FIELD OF THE DISCLOSURE

The invention relates to a drive axle for a vehicle with a differential gearing arranged in a transmission housing, which differential is connected to wheel hubs by way of plug-in shafts, wherein the plug-in shafts extend through axle housings, wherein the plug-in shafts are arranged with their ends facing toward the differential gearing fixed on the bevel gears of the axle, and wherein there is arranged on one or both plug-in shafts a transmitter wheel whose rotation movement can be detected by a rotation speed sensor arranged on the transmission housing or the axle housing.


BACKGROUND

In such a drive axle the plug-in shaft is mounted in a floating manner, wherein on the transmission side it is aligned with the working teeth of the axle bevel gears. On the wheel head side a planetary gearset is driven by the plug-in shaft and the alignment takes place in the working teeth of the planetary gearset.

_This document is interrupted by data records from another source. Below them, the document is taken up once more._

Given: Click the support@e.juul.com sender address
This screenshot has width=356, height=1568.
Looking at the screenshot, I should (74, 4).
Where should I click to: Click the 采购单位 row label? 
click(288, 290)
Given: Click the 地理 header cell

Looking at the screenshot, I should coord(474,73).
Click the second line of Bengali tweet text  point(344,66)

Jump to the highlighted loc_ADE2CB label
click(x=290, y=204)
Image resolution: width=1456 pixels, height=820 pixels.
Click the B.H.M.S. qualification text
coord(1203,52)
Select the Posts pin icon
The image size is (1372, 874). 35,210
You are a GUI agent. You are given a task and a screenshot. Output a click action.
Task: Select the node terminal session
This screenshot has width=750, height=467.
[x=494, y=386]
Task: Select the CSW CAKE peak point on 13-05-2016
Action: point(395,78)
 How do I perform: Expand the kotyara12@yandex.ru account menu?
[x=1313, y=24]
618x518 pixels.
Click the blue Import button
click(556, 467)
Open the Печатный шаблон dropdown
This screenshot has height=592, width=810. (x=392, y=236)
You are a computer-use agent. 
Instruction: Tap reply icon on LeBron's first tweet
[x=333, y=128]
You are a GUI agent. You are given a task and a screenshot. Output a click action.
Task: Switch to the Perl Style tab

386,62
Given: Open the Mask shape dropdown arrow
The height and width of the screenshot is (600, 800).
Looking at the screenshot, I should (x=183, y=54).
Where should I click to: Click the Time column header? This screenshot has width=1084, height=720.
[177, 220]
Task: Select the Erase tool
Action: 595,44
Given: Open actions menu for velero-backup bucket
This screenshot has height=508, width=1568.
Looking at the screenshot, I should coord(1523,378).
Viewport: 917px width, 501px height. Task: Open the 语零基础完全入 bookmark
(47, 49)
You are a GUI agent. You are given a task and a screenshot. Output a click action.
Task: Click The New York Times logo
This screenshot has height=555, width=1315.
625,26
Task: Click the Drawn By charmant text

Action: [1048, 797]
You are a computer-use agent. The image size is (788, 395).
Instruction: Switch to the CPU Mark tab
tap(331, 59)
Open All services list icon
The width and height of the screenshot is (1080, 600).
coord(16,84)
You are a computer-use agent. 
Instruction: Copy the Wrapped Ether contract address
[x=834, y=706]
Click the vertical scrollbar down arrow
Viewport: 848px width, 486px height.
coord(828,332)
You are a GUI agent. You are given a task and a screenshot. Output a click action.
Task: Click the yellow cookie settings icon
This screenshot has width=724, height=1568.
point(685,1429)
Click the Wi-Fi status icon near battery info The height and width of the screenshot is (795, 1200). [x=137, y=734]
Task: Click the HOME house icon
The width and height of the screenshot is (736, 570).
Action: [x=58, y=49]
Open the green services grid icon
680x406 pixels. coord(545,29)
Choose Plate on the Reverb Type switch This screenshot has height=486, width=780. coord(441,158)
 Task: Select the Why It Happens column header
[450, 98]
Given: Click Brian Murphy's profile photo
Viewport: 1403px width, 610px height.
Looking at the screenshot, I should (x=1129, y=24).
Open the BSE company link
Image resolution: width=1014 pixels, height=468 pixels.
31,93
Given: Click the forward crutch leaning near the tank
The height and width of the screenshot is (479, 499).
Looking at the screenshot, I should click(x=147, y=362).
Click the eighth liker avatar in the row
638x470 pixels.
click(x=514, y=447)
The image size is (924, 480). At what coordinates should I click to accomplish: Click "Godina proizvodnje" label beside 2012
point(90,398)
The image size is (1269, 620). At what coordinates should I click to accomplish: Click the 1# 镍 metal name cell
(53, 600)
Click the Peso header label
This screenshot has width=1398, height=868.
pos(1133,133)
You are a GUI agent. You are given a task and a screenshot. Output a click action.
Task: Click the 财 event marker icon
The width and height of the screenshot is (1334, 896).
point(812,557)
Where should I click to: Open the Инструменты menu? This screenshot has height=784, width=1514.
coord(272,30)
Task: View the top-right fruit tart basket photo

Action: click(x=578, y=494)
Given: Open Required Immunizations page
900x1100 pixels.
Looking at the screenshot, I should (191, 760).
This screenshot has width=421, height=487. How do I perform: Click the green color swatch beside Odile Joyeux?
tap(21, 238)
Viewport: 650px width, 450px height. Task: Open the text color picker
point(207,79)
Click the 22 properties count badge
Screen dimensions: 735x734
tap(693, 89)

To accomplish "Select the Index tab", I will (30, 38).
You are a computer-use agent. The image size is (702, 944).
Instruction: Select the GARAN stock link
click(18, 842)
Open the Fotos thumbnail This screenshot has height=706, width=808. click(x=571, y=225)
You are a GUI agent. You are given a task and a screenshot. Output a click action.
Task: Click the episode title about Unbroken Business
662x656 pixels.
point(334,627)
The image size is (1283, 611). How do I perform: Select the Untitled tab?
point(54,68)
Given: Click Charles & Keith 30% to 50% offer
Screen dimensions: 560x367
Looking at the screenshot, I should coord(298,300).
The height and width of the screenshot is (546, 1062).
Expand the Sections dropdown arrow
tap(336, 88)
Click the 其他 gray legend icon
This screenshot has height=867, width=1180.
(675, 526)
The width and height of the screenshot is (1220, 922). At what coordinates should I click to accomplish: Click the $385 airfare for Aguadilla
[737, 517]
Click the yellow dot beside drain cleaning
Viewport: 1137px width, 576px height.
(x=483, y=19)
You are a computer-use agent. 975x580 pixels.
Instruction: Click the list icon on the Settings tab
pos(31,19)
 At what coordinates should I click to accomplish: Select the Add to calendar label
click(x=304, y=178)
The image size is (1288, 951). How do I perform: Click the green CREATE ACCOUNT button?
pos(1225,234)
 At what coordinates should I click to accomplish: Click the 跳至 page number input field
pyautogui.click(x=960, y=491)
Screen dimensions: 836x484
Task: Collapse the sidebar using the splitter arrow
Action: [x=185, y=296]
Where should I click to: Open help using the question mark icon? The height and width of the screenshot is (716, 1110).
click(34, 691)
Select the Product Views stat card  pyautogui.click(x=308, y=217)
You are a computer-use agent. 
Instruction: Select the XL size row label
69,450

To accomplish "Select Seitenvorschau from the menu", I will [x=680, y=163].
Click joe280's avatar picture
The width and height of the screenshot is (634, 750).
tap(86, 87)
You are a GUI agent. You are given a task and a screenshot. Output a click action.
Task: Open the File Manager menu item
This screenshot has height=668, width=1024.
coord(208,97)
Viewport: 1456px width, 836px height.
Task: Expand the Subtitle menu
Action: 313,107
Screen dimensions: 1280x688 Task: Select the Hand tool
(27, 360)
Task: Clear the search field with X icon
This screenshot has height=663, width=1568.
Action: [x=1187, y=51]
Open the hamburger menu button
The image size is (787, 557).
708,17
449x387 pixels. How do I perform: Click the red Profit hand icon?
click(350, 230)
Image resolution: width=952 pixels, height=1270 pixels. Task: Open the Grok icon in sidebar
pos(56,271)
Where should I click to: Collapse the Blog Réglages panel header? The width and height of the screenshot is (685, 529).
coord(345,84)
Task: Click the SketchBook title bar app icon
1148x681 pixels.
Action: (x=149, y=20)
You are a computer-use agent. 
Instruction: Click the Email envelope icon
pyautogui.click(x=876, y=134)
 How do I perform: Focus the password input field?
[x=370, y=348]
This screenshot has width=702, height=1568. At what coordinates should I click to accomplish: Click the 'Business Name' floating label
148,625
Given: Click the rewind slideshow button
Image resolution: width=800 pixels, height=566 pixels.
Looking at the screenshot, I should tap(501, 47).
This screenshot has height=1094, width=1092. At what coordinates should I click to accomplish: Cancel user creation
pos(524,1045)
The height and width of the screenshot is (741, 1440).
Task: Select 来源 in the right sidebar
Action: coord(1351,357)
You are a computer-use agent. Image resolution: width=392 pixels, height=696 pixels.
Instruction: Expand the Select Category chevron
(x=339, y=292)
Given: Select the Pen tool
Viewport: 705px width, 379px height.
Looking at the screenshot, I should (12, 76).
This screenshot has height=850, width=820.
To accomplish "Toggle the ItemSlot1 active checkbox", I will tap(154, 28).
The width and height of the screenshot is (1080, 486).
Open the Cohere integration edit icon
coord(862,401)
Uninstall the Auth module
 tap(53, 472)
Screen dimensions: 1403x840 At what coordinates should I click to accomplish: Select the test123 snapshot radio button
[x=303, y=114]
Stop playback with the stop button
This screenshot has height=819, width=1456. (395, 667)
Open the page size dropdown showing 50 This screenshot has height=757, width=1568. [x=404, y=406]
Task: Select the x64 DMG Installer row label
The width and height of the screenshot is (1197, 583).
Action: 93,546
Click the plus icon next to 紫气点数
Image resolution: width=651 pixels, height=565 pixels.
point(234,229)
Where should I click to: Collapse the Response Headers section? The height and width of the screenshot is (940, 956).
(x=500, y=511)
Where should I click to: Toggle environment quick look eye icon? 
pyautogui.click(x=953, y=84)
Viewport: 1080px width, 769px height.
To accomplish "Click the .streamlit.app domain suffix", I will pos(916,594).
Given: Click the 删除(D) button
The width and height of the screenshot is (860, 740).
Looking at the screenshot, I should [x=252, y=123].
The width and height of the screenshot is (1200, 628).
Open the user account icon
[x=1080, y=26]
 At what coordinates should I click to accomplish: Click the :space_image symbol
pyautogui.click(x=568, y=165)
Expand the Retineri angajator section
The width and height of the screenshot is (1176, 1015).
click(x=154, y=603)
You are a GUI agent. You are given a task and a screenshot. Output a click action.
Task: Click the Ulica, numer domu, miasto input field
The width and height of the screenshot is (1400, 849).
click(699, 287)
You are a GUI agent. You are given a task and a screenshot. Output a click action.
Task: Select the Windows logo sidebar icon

During the operation of the vehicle, due among other things to load changes, oscillations and deflections of the plug-in shafts resulting in signal suspension of the rotation speed sensors can occur, and this results in incorrect further processing of the rotation speed signals.


SUMMARY

The purpose of the present invention is therefore to provide a drive axle for a vehicle of the type mentioned to begin with, which avoids that drawback so that at least largely correct rotation speed signals are produced by the rotation speed sensors, and which has a simple structure and essentially does not require any enlargement of the fitting space needed.


According to the invention this objective is achieved if the plug-in shafts pass radially directly or indirectly to the transmission housing or to an area of the axle housing adjacent to the transmission housing.


This guiding results in a pre-centering of the plug-in shafts and reduces their oscillations and deflections, so that at least to a large extent correct rotation speed signals are produced by the rotation speed sensor. An advantageous possibility for the guiding is that the axle bevel gears are guided radially and rotatably by means of bearings on the differential cage.


In that case the plug-in shafts are centered in a simple manner by means of the axle bevel gears.


A further advantageous possibility for the guiding is that one or both plug-in shaft(s) is/are guided radially and rotatably by bearings on the axle housings or on the transmission housing.


Another advantageous possibility for the guiding is that one or both plug-in shaft(s) is/are guided radially and rotatably by bearings on the differential cage of the differential gearing.


In a simply designed manner, the above-mentioned bearings can be slide bearings or roller bearings.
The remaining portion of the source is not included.